The Andromeda Strain (1971) — I have not seen this film, but if, “I have no personal experience or expertise here” were a disqualification for discussing Covid 19, the White House would stop broadcasting. Anyway, this is Michael Crichton’s first blockbuster novel about a deadly disease from space, and it’s two hours long. There was also a 2008 version that I can’t speak to. This one made the list largely because it is the only time when “increasing the body’s pH” is a good thing, and the premise is still fictional.

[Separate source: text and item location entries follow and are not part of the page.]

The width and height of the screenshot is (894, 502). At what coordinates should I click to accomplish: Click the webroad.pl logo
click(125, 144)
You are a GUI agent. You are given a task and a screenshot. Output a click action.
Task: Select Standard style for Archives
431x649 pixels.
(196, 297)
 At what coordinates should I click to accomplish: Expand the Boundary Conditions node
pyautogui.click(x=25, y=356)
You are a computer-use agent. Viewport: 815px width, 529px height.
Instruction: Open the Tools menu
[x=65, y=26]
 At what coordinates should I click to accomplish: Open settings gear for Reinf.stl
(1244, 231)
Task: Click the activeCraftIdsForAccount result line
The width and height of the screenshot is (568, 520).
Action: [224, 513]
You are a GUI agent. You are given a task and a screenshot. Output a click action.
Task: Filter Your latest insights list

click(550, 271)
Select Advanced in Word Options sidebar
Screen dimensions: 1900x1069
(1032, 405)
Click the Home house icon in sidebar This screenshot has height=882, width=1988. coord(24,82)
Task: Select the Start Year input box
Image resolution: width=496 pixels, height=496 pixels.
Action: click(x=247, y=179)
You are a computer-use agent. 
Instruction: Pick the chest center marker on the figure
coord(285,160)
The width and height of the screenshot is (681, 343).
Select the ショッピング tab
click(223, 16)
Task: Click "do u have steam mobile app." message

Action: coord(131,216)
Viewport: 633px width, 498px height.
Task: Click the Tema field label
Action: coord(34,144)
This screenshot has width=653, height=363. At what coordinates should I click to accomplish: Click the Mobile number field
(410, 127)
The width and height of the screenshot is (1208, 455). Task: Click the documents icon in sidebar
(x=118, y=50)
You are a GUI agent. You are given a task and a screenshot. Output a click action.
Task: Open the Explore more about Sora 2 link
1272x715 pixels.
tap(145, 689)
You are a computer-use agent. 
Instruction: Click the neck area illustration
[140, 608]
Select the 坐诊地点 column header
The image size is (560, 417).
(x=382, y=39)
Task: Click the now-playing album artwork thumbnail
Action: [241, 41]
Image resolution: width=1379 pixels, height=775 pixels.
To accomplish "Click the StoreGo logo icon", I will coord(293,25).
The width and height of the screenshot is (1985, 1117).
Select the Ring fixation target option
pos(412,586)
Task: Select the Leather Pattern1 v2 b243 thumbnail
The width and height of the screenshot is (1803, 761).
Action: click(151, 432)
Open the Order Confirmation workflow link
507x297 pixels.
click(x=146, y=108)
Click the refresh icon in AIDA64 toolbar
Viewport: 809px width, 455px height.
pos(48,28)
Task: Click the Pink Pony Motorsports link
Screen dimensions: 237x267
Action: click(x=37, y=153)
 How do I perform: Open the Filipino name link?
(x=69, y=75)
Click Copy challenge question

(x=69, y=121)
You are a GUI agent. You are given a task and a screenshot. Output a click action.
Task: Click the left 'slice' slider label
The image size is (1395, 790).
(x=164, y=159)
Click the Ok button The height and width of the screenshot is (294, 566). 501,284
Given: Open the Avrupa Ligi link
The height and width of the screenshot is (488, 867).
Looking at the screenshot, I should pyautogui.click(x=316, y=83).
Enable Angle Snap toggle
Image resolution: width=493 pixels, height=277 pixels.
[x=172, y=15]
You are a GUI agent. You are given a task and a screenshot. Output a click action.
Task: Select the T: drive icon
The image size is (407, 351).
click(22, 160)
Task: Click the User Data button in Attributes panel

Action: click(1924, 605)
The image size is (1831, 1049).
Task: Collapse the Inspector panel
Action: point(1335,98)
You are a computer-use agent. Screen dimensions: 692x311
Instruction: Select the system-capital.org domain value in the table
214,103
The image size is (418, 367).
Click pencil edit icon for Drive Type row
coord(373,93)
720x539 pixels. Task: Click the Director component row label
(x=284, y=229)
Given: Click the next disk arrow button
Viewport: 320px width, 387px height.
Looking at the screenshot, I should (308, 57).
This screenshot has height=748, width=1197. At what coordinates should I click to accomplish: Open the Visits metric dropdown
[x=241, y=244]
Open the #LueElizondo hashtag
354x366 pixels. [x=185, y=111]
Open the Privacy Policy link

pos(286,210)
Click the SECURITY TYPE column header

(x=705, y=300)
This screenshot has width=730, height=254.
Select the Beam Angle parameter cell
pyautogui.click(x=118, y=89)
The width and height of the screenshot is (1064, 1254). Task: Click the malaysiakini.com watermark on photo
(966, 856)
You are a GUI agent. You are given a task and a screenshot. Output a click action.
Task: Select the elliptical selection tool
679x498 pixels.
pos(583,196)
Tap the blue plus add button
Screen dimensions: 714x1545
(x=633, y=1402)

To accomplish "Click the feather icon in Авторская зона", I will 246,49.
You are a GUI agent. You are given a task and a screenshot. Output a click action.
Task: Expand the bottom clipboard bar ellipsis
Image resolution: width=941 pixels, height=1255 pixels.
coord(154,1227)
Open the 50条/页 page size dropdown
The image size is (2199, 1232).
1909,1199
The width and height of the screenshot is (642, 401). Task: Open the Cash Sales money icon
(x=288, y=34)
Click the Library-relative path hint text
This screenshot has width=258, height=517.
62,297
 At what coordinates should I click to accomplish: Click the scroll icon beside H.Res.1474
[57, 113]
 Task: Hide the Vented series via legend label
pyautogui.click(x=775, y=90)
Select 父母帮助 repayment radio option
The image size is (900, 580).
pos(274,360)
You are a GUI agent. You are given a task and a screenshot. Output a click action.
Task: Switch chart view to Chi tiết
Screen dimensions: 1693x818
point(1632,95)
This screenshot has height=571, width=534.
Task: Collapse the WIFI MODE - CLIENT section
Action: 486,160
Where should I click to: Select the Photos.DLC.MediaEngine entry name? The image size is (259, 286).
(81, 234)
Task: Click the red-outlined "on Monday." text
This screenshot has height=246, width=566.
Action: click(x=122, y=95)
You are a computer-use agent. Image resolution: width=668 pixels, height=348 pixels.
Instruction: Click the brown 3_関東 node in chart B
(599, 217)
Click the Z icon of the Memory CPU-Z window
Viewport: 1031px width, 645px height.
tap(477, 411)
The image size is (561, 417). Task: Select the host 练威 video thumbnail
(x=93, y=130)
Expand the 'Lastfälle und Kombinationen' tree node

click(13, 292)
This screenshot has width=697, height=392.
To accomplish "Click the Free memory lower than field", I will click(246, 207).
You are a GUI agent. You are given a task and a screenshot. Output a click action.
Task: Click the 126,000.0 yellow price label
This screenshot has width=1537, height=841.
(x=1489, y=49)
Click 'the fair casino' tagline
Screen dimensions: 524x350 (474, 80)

John Carpenter’s The Thing (1982) — I could write an entire book about how great this film is. However, you should absolutely not watch it with anyone who can’t see a seriously terrifying horror movie. The film features an alien organism that invades and perfectly copies its host in a remote research station in Antarctica. The staff and faculty decide, instead of risking exposing the rest of the world to the alien menace, to self-isolate. Go find the blood test scene on Youtube for a taste of what this film holds. In addition to being a great, gripping, scary film that’ll keep you indoors, there’s an entire sub-culture of fandom dedicated to it, with enough associated urban legends to keep you indoors for weeks. Supposedly, test audiences thought the film was too gory and upsetting, so the studio pressured Carpenter reduce the squick factor. Carpenter responded — may Alan Moore’s crazy snake god bless him — by changing nothing. Yes, you may be trapped indoors with the kids, but at least you’re not with a bunch of dysfunctional horror movie characters and a murderous, shape-shifting alien. Also, if you get a fever or cough, be like MacReady, go to your shack, and play video games until it passes.